The British experience with private fishing rights suggests that many activities performed in our country by fish and game commissions—trying to control pollution, for example, and restocking fished-out streams—do not have to be a government function. In fact, protection by owners may well be more effective, since the owners have a direct, personal interest in, and knowledge of, the resource. Not only do private owners restock streams when necessary, but it appears that careful private management in Britain has reduced the need to restock, enabling anglers to catch wild trout and salmon even within a day's drive of London.

The Scottish example—with the private sector taking action even as the government remains paralyzed—might be applied to the northwestern United States, where commercial fishing is reducing salmon and steelhead stocks.

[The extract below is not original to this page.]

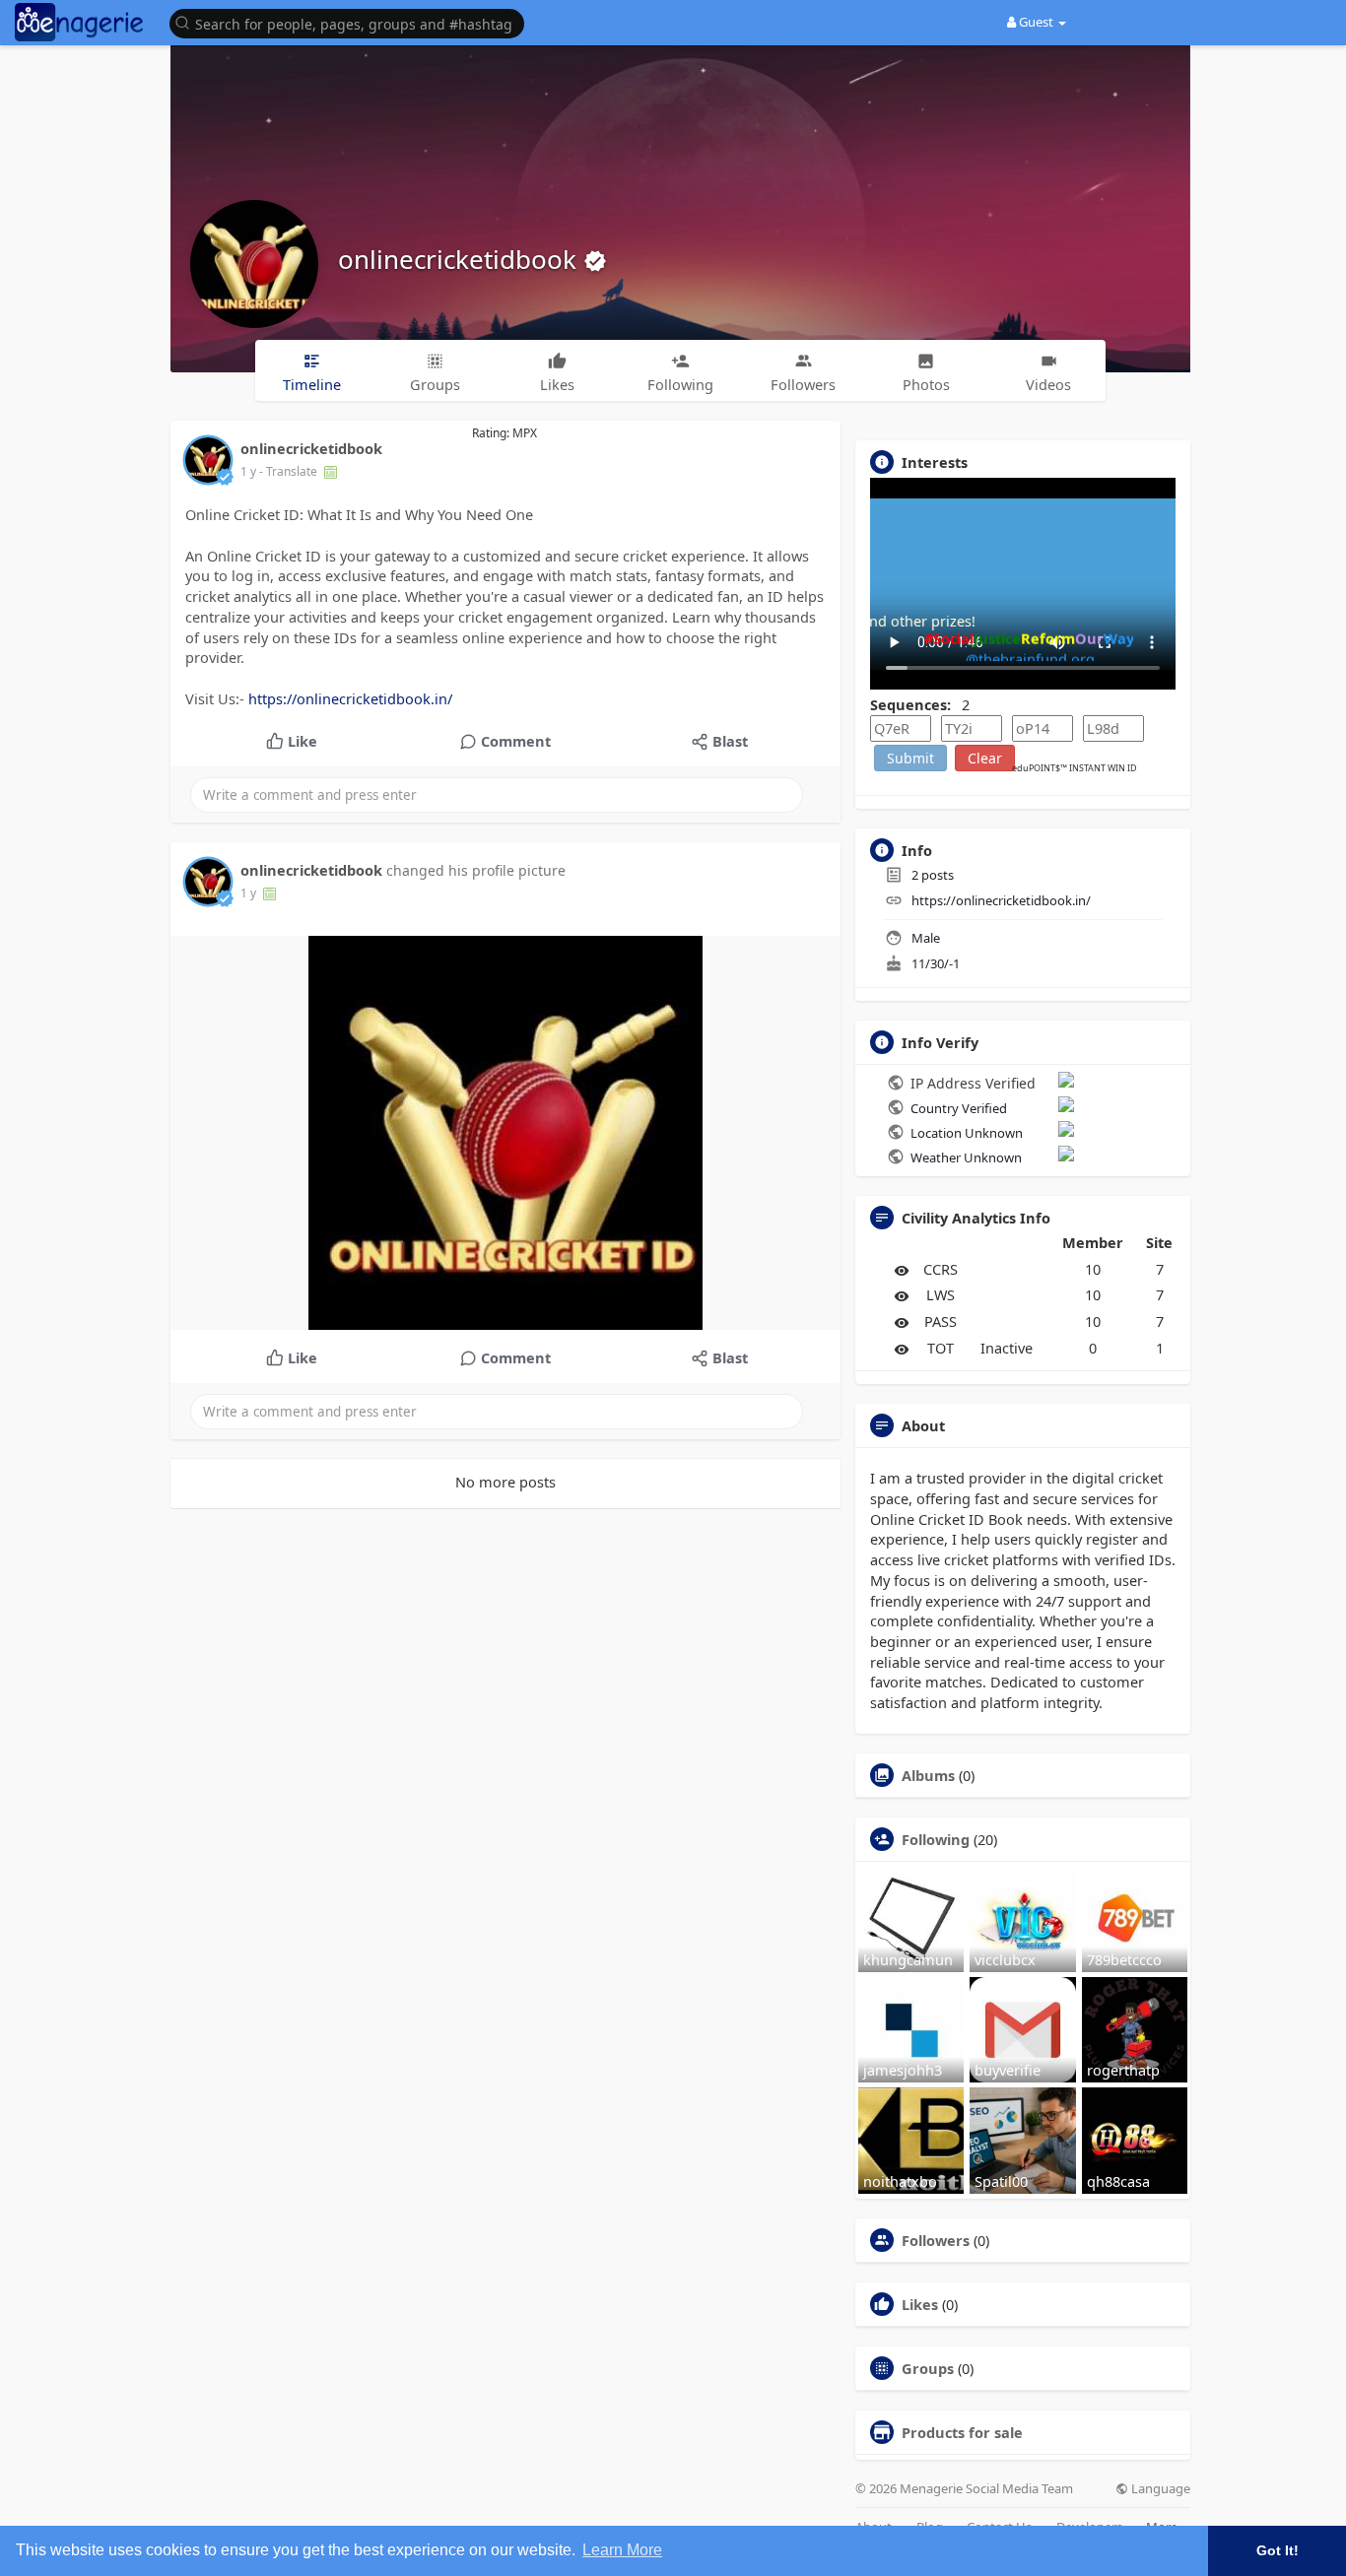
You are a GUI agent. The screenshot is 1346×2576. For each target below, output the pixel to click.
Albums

Since commercial fishing is controlled by licenses, private groups could buy up the licenses and retire them.

Without the same tradition of private rights to water use, it is difficult to imagine the establishment of private fishing rights in the United States. But something like them may be evolving. Clifford Russell, the avid fisherman who found bliss in Britain, is also a resource economist. He believes that as fishing becomes more popular and therefore more crowded in the United States—25 percent of the adult population fishes, compared to 8 percent in Britain—quasi-private fishing rights will expand. Clubs will buy land bordering attractive fishing streams and prevent nonmembers from using the streams by blocking access. This is already beginning to happen, but sporadically.

In Montana, a few landowners with small trout streams that surface on their property have long provided fishing to the public for a fee. They control access, protect the stream banks from their livestock, set up catch-and-release rules, and so on, all to make fishing from their streams more valuable. Nelson's Spring Creek in the Paradise Valley and, across the Yellowstone River, Armstrong Spring Creek are world-renowned for their trout fishing. The landowners charge $30 per person per day.

The danger is that government may severely limit opportunities like these. In 1984, the Montana Supreme Court decided that because the water in these streams is publicly owned, landowners cannot keep out anglers who walk up the stream bed. Since access on such small streams is easy, the court decision drastically reduces the incentives of these custodians to care for the streams. The courts' expanding use of the "public trust" doctrine—the idea that water and perhaps other natural resources cannot be truly owned by private parties but are held "in trust" for the public—could further shrink the semblance of private stewardship we have today.

The British experience indicates that expanding private or quasi-private ownership will do more to enhance fishing habitat and the environment than curtailing it. As rules governing outdoor recreation evolve through the courts, maybe we should send some judges to the River Tay and the Moray Firth.

Jane S. Shaw and Richard L. Stroup are senior associates of the Political Economy Research Center in Bozeman, Montana.